QUOTED PASSAGE:

════

Tjayasetimu

“Mummies were real people with real lives. They are not monsters. They are not ghosts. They are the preserved bodies of Egyptian people who lived thousands of years ago. People who laughed, sang, hung out with their families and looked after their pet cats. People like us, in many ways.”

Here is one of the mummies currently in the British Museum. The varnish on the case turned black over time, but the museum has cleaned the black coating off the case’s face and hands, and also cleaned a strip down the front to reveal the mummy’s name: Tjayasetimu.

Although the case is adult-sized, the occupant is a little girl no more than eight or nine years old.  She lived more than three thousand years ago and she was a singer in the royal choir.

════

EXERCISE DATA:
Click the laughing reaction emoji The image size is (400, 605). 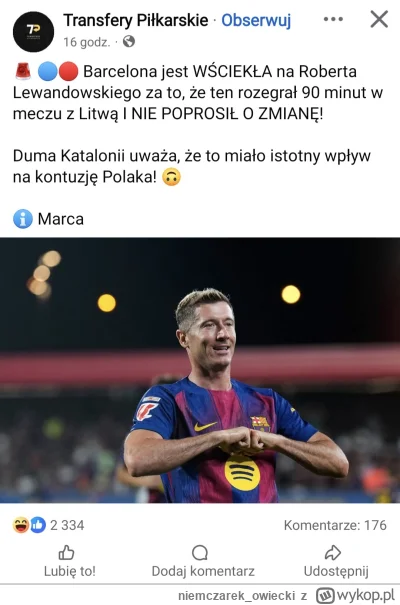(x=21, y=525)
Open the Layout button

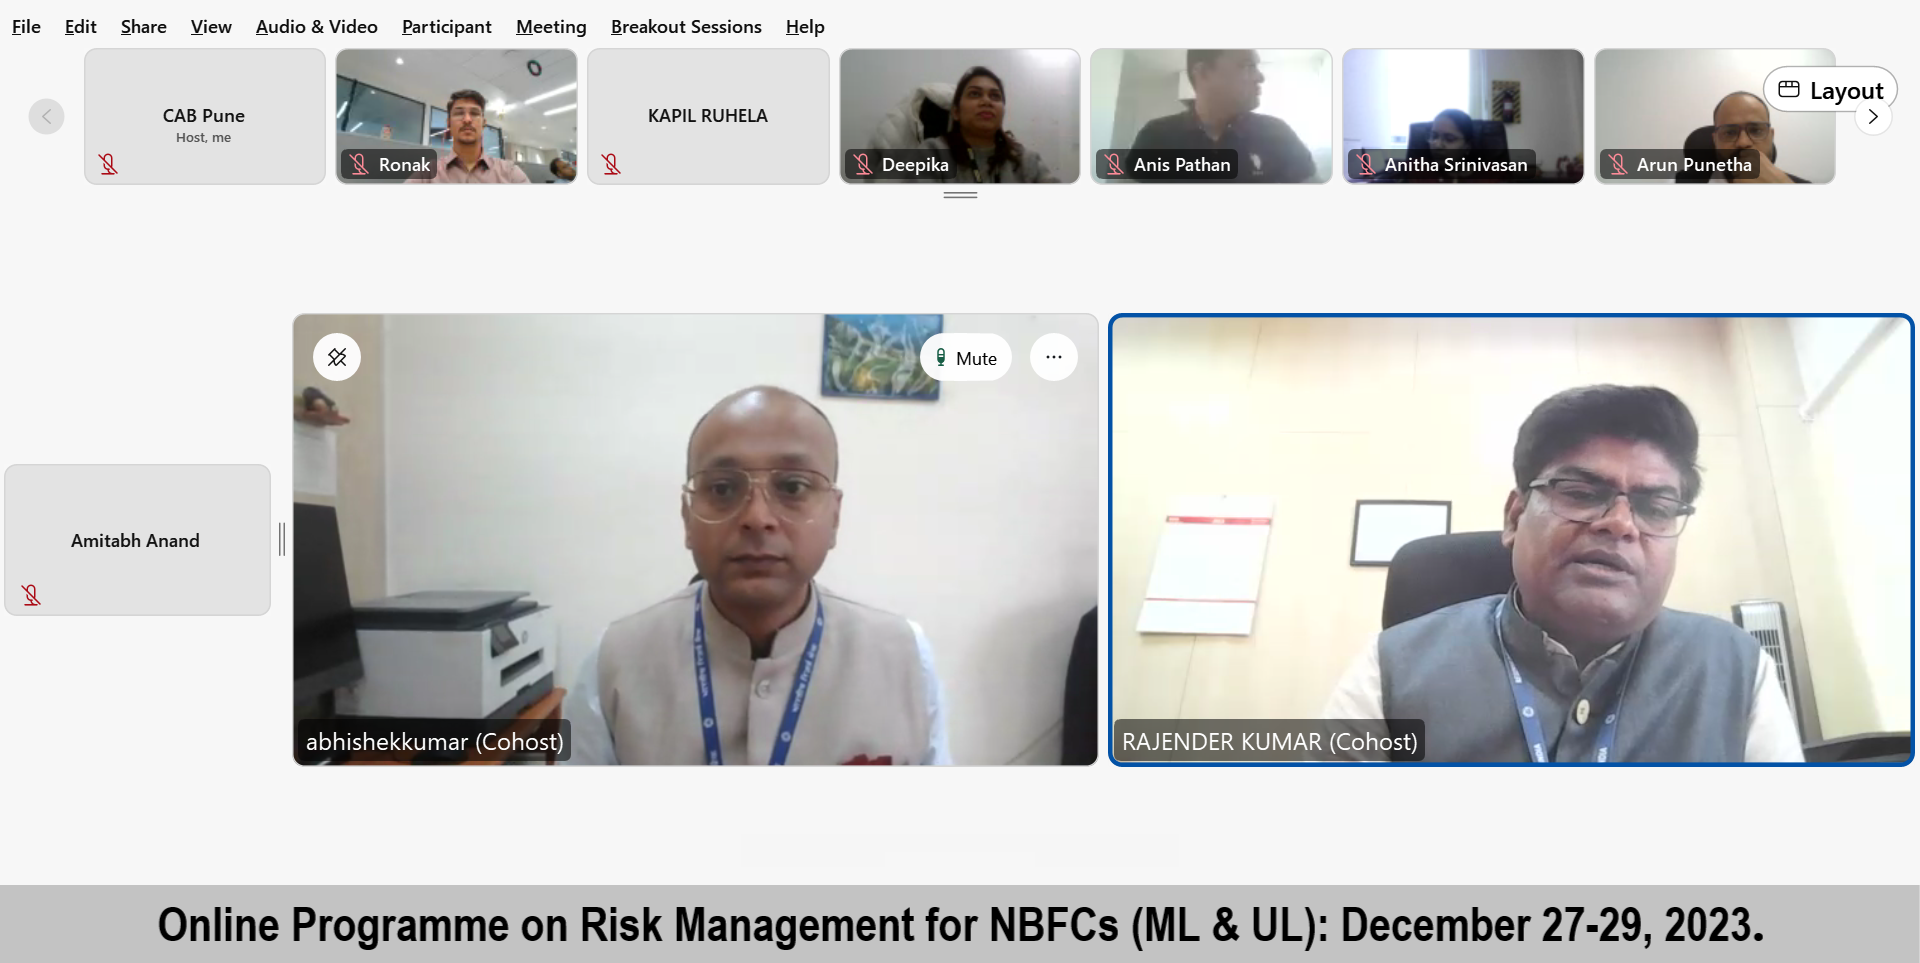[1830, 90]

════

EXERCISE BRIEF:
In the passage about the mummy Tjayasetimu, what job did the girl have? The listing has nothing to do with the passage about the mummy.

SOLUTION TO THIS PROBLEM:
She was a singer in the royal choir.